Санкт-Петербург — Краснодар-1 — Ялта — 43 часа 53 минуты

  • Станислав Дробышевский. Достающее звено. В 2 т. — М.: АСТ: Corpus, 2017. — 1312 с.
  • Теория эволюции человека называется антропогенезом. Именно ей и посвящена книга биолога и популяризатора науки Станислава Дробышевского. По названиям томов — «Обезьяны и все-все-все» и «Люди» сразу становится понятно, кто в них главные герои. Прелесть научпопа в том, что он написан для неопытных читателей. Автору этой книги очень быстро удается ввести неподготовленных в курс дела и во многом благодаря легкому и метафорическому языку постоянно поддерживать интерес к чтению. Особенно заумные места можно пропускать, тогда даже останется время, чтобы поспать. Или, если будет не оторваться, дочитывать во время пересадок. Сергей Кумыш в статье на Posta Magazine по объему и увлекательности сравнил «Достающее звено» с «Властелином колец», отведя в книге Дробышевского не последнее место хоббитам, — весьма высокая оценка художественных достоинств книги.
  • Нил Гейман. Скандинавские боги. — М.: АСТ, 2017. — 320 с.
  • Нил Гейман. Американские боги. — М.: АСТ, 2016. — 704 с.

Геймана называют самым известным сказочником современности. Его последняя книга, переведенная на русский язык, в оригинале называется Norse Mythology, что по-русски звучит как «Древнескандинавская мифология». Надо сказать, что в ней автор достаточно точно следует за положенным в основу оригиналом, сюжеты которого интересны сами по себе. Переводное название — очевидный маркетинговый ход, недвусмысленно отсылающий к одной из самых известных книг Геймана, которая сейчас приобрела еще большую популярность в связи с долгожданным выходом эффектного одноименного сериала (который тоже можно посмотреть в пути, если вас, конечно, потенциально не смущает возможность увидеть кровавый дождь). «Американские боги» — коктейль из различных мифологий (как древних, так и современных), американской культуры и фэнтези. Захватывающий сюжет и точно выделенные проблемы нашего общества — лишь некоторые из достоинств книги.

Грузия

Санкт-Петербург — Тбилиси — 3 часа 25 минут 

  • Тинатин Мжаванадзе. Самолет улетит без меня — М.: АСТ, 2017. — 352 с.
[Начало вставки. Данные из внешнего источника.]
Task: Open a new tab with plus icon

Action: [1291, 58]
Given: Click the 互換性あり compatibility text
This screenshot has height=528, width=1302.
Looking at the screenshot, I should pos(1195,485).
Если название сборника не отпугнет вас в лихорадке сборов, то наградой будет знакомство с очень легким и ироничным повествованием, в котором привычные проблемы разрешаются на фоне грузинских реалий. Героиня одноименной повести, вошедшей в состав сборника, Лика живет в городе Б. — вероятно, Батуми, — работает в редакции газеты, встречает самых разных людей и иногда попадает в переделки — смешные не нарочито, а скорее из-за своего жизнеподобия. Каждый рассказ в книге посвящен герою в поисках счастья — только рецепт его не для всех одинаков. Ну а центральная, в хорошем смысле напоминающая наивные журнальные истории, повесть напомнит о том, что самолеты и существуют-то только для того, чтобы доставить нас туда, где мы будем счастливы. Говоря проще — помочь нам, как и Лике, вернуться домой.

 

  • Ричард Фейнман. Наука, не-наука и все-все-все. — М.: АСТ, 2017. — 192 с.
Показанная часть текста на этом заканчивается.